THE TASK: The reply should hold nothing except the lines from the one with "Viewport: 333px width, 174px" through the end of the entries, duplicated exactly and with no pictures.

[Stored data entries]
******************************

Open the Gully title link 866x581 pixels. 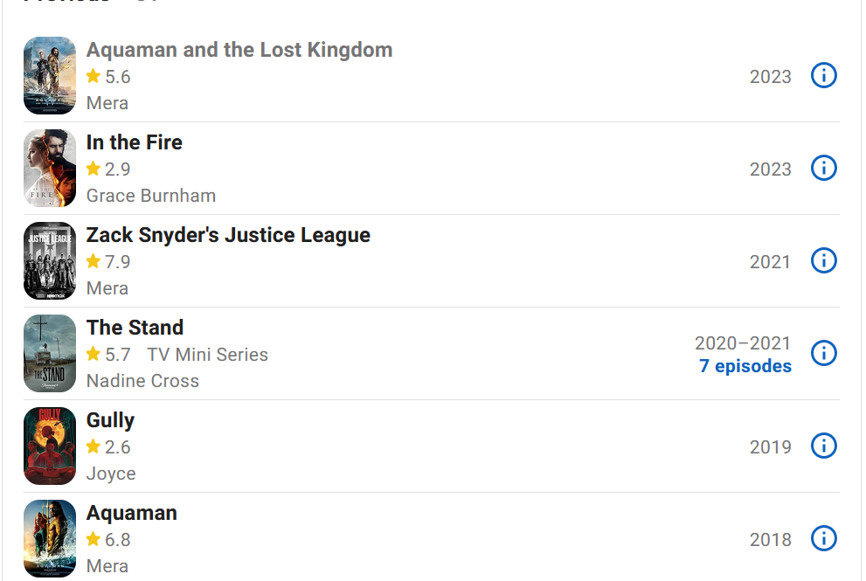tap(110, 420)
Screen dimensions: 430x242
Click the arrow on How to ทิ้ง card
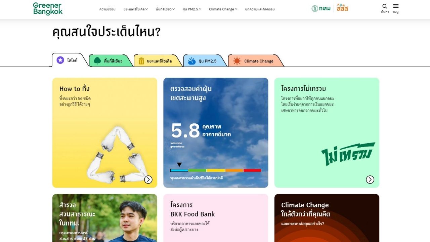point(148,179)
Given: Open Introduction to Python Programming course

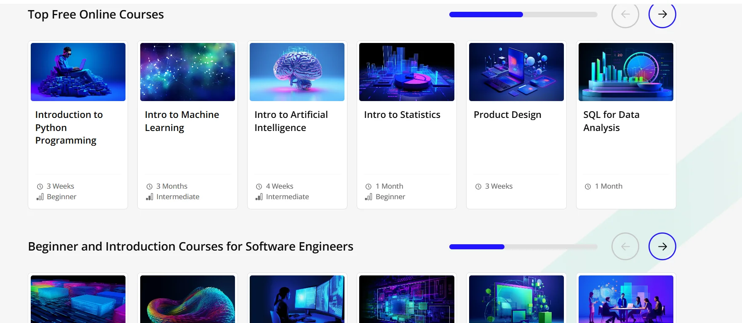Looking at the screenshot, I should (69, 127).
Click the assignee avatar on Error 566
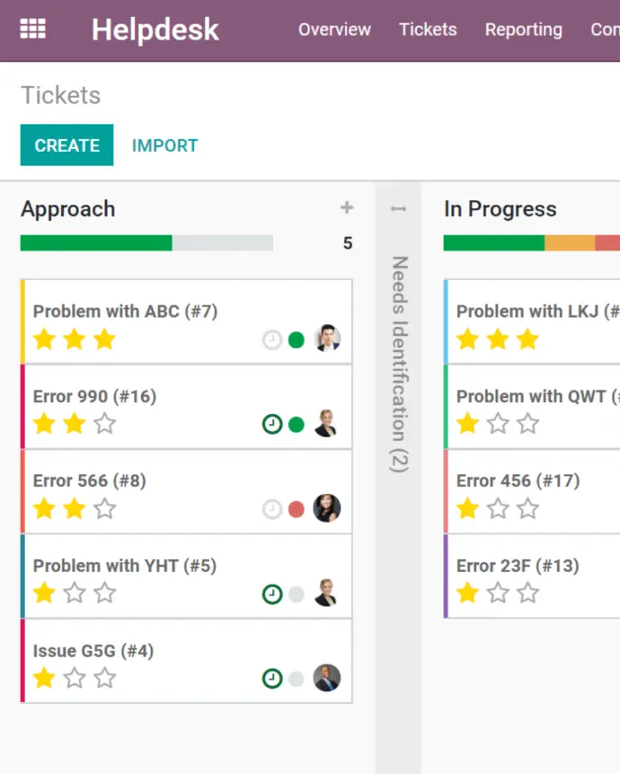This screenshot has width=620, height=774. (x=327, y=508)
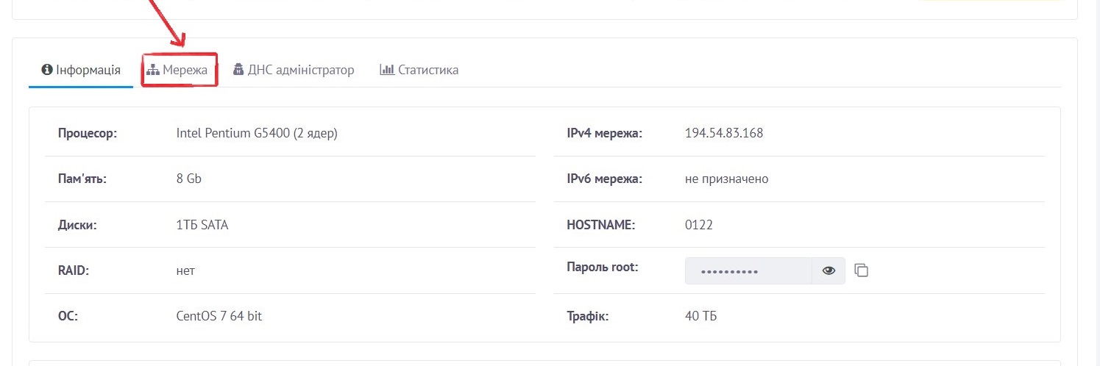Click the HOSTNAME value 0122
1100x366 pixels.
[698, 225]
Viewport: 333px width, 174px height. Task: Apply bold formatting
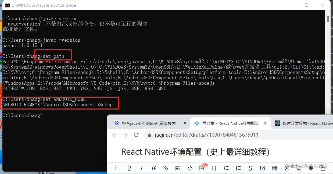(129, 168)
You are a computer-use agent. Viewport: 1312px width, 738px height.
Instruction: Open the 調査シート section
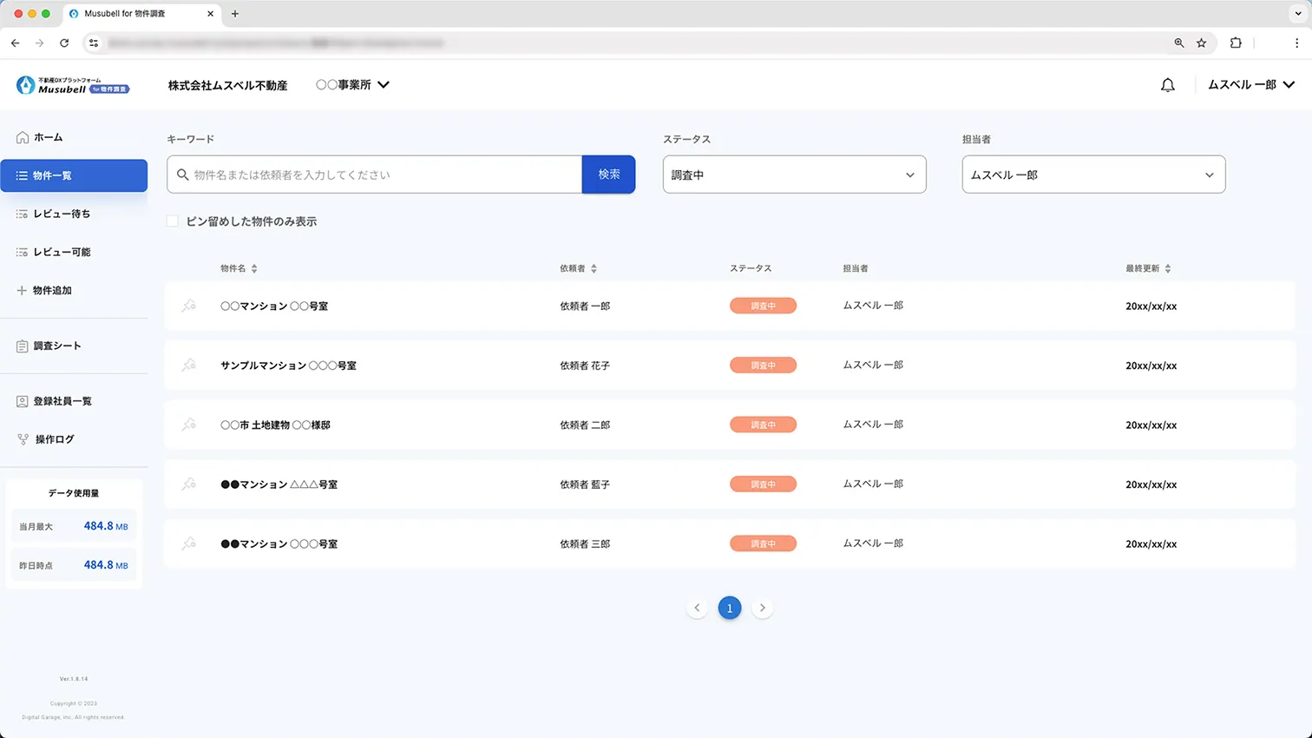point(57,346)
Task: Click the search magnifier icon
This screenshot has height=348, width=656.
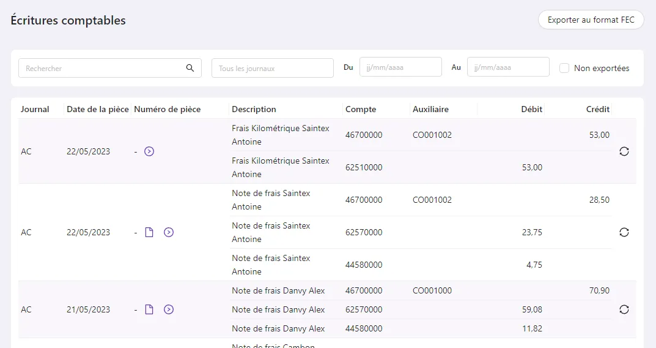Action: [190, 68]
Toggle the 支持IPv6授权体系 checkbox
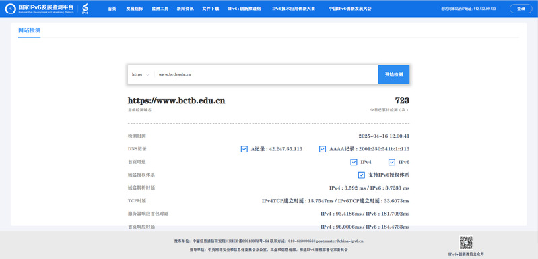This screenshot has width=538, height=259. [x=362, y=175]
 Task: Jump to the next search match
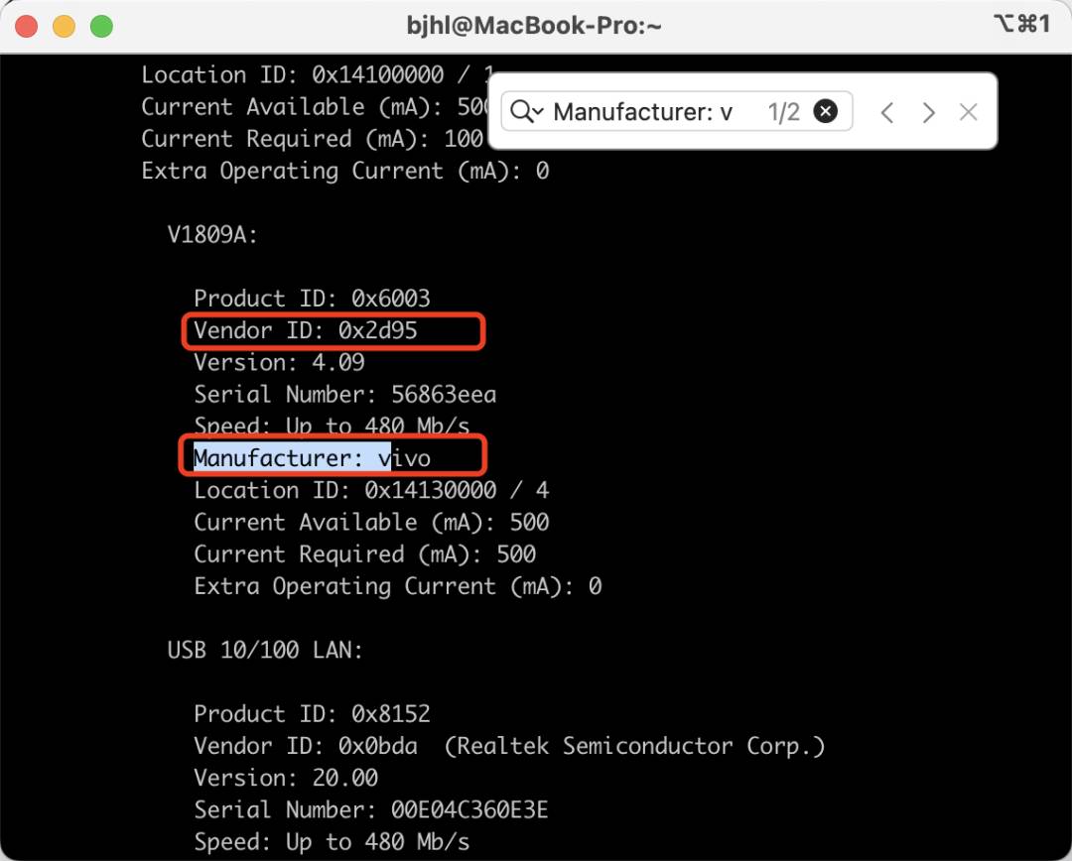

******************************

WRITTEN SOLUTION:
Viewport: 333px width, 174px height. Task: Apply bold formatting
(129, 168)
You are a computer-use agent. Viewport: 1312px width, 738px height.
Instruction: Open the 調査シート section
point(57,346)
Task: Click the search magnifier icon
This screenshot has height=348, width=656.
Action: [190, 68]
Toggle the 支持IPv6授权体系 checkbox
This screenshot has width=538, height=259. [x=362, y=175]
 Task: Jump to the next search match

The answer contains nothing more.